Why former English majors shouldn’t write Yelp reviews - mecredis
http://ensignau.tumblr.com/post/13752720078/why-former-english-majors-shouldnt-write-yelp-reviews

======
raganwald
Yelp are not in the review business. People who read and write reviews are not
their customers. Yelp are in the "Convincing businesses to pay Yelp to game
reviews" business. Businesses are their customrs.

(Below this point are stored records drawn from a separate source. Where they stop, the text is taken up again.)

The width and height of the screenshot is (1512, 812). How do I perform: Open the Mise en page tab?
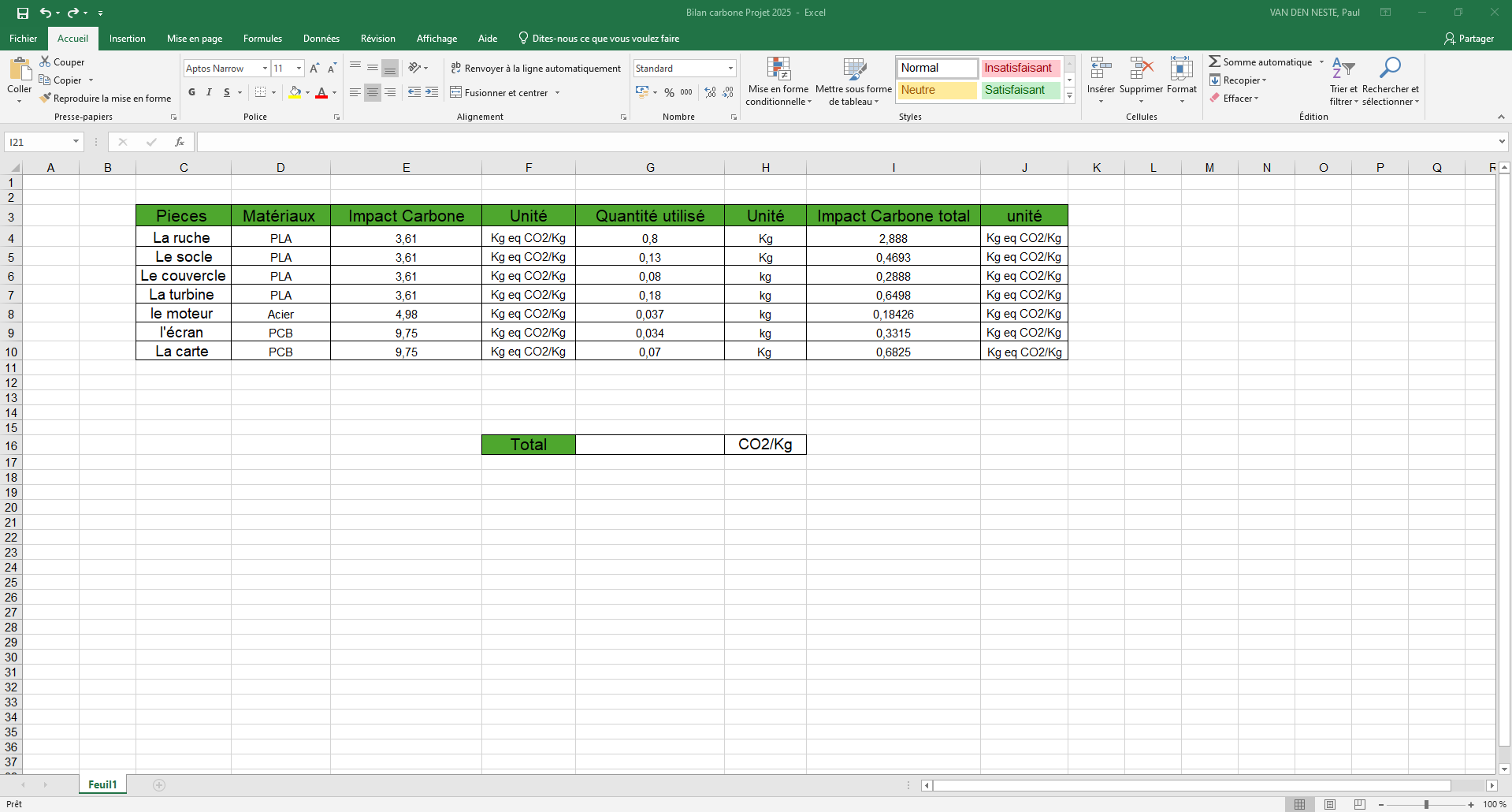195,39
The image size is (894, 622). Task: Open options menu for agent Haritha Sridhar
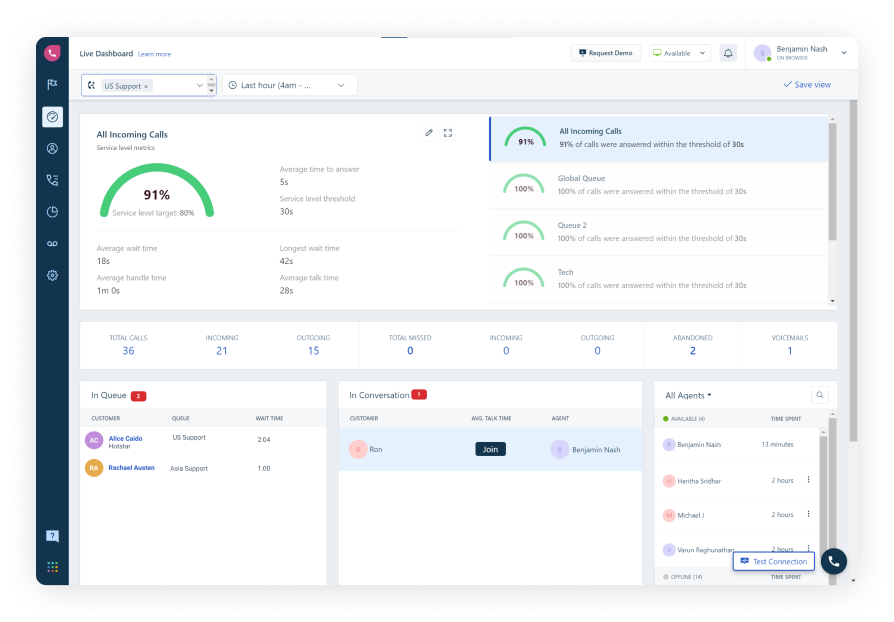coord(808,481)
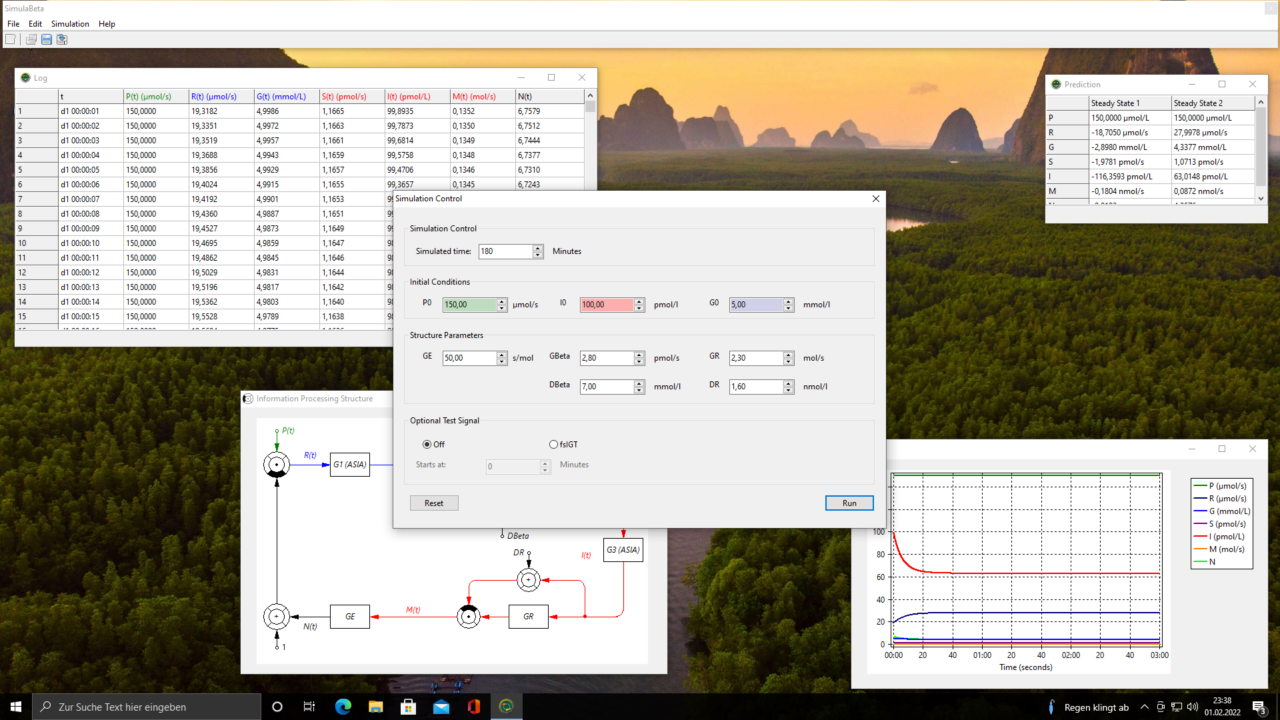Screen dimensions: 1280x720
Task: Click the GBeta value spinner arrows
Action: click(640, 358)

Under the circumstances, a "false negative" like this is irrelevant to Yelp's
business. In fact, false negatives are good for Yelp: They have an incentive
to present mixed reviews to businesses who can then pay to filter the
negatives out.

------
wisty
The problem is, a single review is more or less worthless. Unless you give a
variety of reviews (1 through to 5 stars), you are a pretty useless signal.
There's no way they can see if you are a discerning critic who only gives 5
stars if it's the best meal you've had in years, or a Homer Simpson type who'd
give 5 stars to Burger King the time they accidentally upsized your fries. Or
that the restaurant in question requested people review it if they loved the
experience.

The disadvantage to this approach is that only the pretentious wankers who
review every meal they have get any real pull. Funky places that cater to
people with strange tases will lose out, because OMG the garlic was almost
RARE!

------
RyanMcGreal
Optimization-by-proxy rears its ugly head once again.